Exercise: Rewrite the lines of the items below as a JSON list of strings, one string per line, skipping blank lines. Leave the pictures out of your answer.

Data items
────────
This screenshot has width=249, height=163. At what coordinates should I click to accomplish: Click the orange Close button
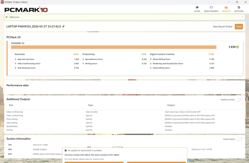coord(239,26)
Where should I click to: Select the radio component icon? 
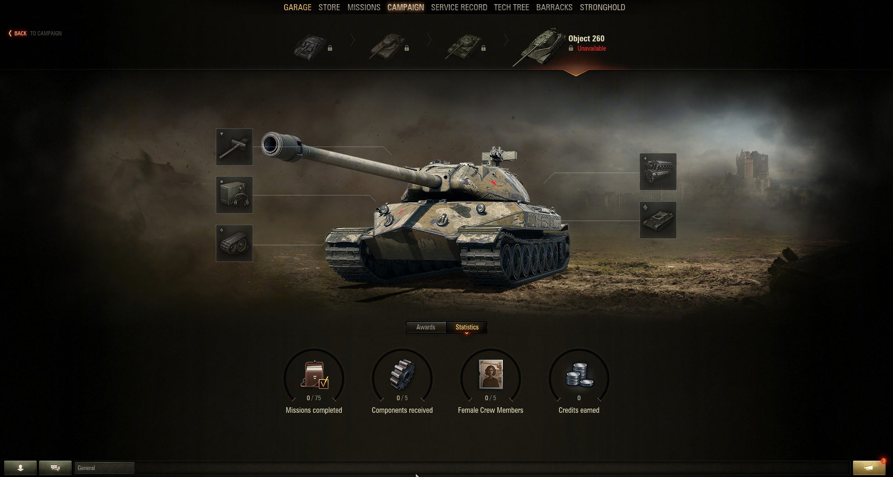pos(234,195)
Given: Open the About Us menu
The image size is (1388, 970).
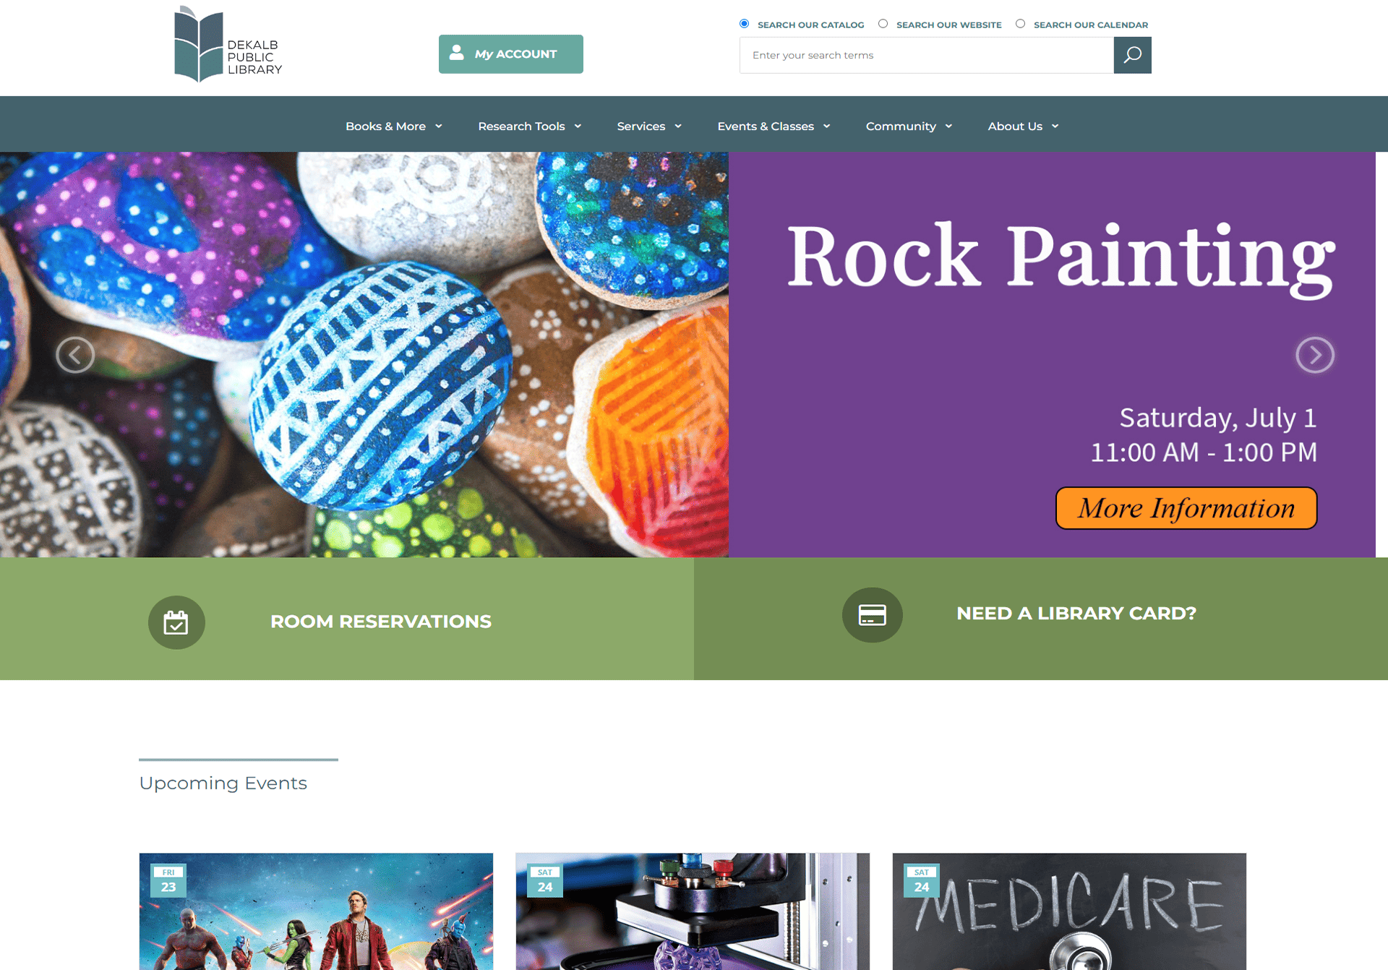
────────
Written answer:
[
  "This screenshot has width=249, height=163. At what coordinates should I click to accomplish: Click the orange Close button",
  "coord(239,26)",
  "Where should I click to: Select the radio component icon? ",
  "pos(234,195)",
  "Given: Open the About Us menu",
  "The image size is (1388, 970)."
]